Focal Research Consultants also works in this area. Tony Schellinck, PhD has spearheaded the creation of algorithms and assessment tools, including the FocaL Adult Gambling Screen (FLAGS), a multi-construct instrument specifically designed to measure risk due to gambling. He is quoted in an ABC story about gambling analytics.

"You've got to learn that a mark is going to give it away to somebody, kid. There's no way to stop a real mark. So when he's ready, you just try to be first in line." 
-John D. MacDonald, The Only Girl in the Game

The question. Two questions, actually. What's a 'compulsive gambler'? And what could (should) casinos do to help them? Understandably, the industy is concerned about exposure to liability (similar to bartenders who are expected to intervene with intoxicated patrons). Some casino executives object, saying this compares to asking a nonprofessional to "diagnose a mental health disorder" (not sure I buy that argument).

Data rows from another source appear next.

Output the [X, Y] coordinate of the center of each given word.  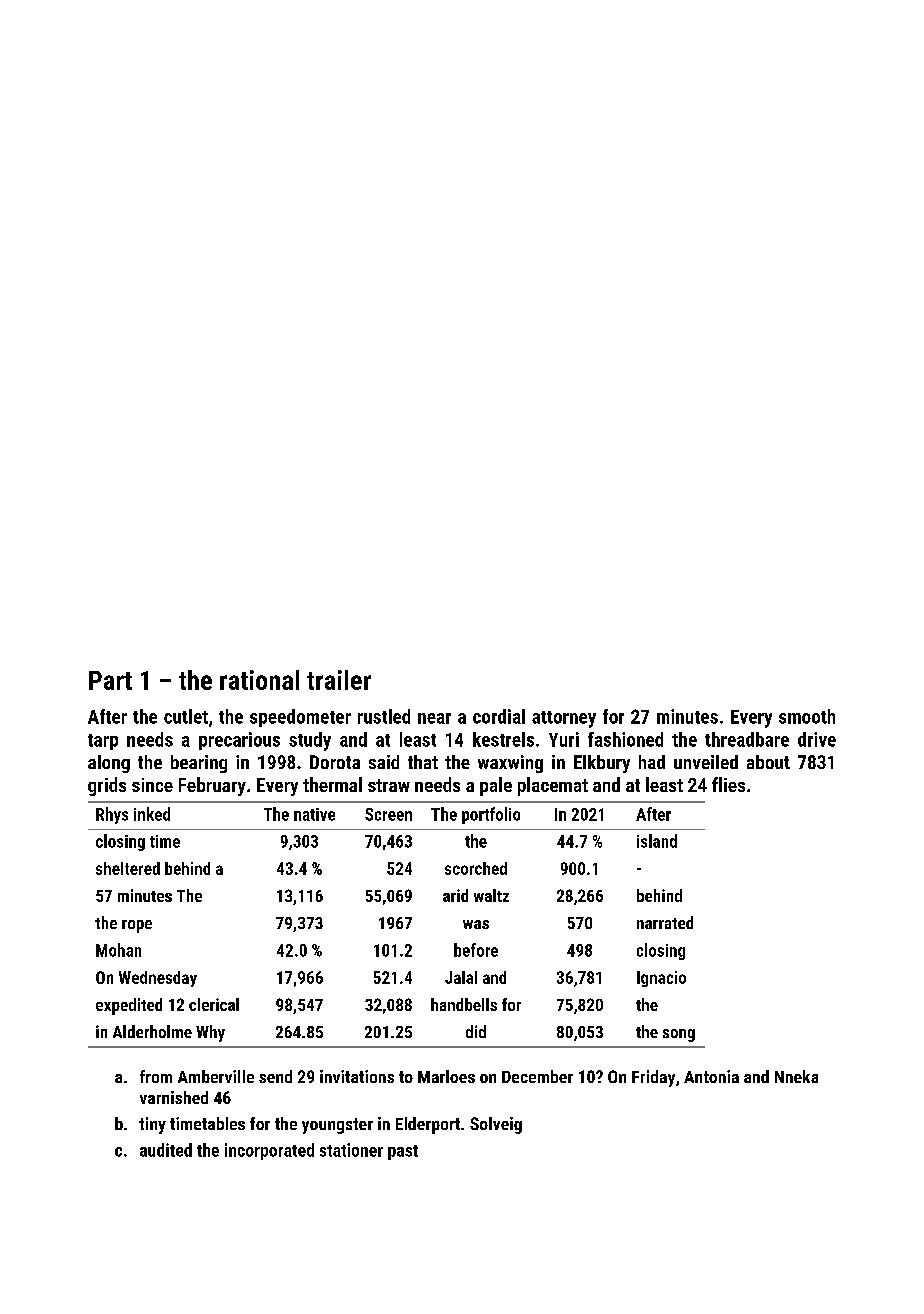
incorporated [269, 1151]
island [657, 841]
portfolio [491, 815]
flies [728, 784]
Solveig [496, 1125]
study [310, 741]
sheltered [128, 868]
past [403, 1152]
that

  •  Like evidence-based medicine, intervention is easy to imagine, but not so easily achieved. If Caesar's (or another big casino) cut off an addicted customer, wouldn't they simply gamble elsewhere? Or find a different addiction?
  • Where does this end? With health screening at the entrance to every McDonald's? Holding Nordstrom accountable for binge shopping?
  • Speaking to ABC News, Schellinck said some casinos fear algorithms "will show that some of their best customers are addicts, and that the casino's bottom line will suffer if management intervenes with troubled high-rollers." But he has discovered that "The vast majority of problem gamblers are not big spenders. They're people who are spending $200 a month on their habit but can't afford to do it."

Critics want casinos to do more; Jen Miller in Philly Mag vehemently makes that argument. The BlackJack episode of This American Life tells the sad story of a woman who gambled away her inheritance - and then sued the casino, blaming them (she lost).

Clearly this isn't my area. At least theoretically, maybe there could be a pooled service, where alerts went to a central intervention group. But then we'd need a Unique Gambler Identifier to track people across multiple casinos -- sheesh, this is starting to sound like our U.S. healthcare quagmire.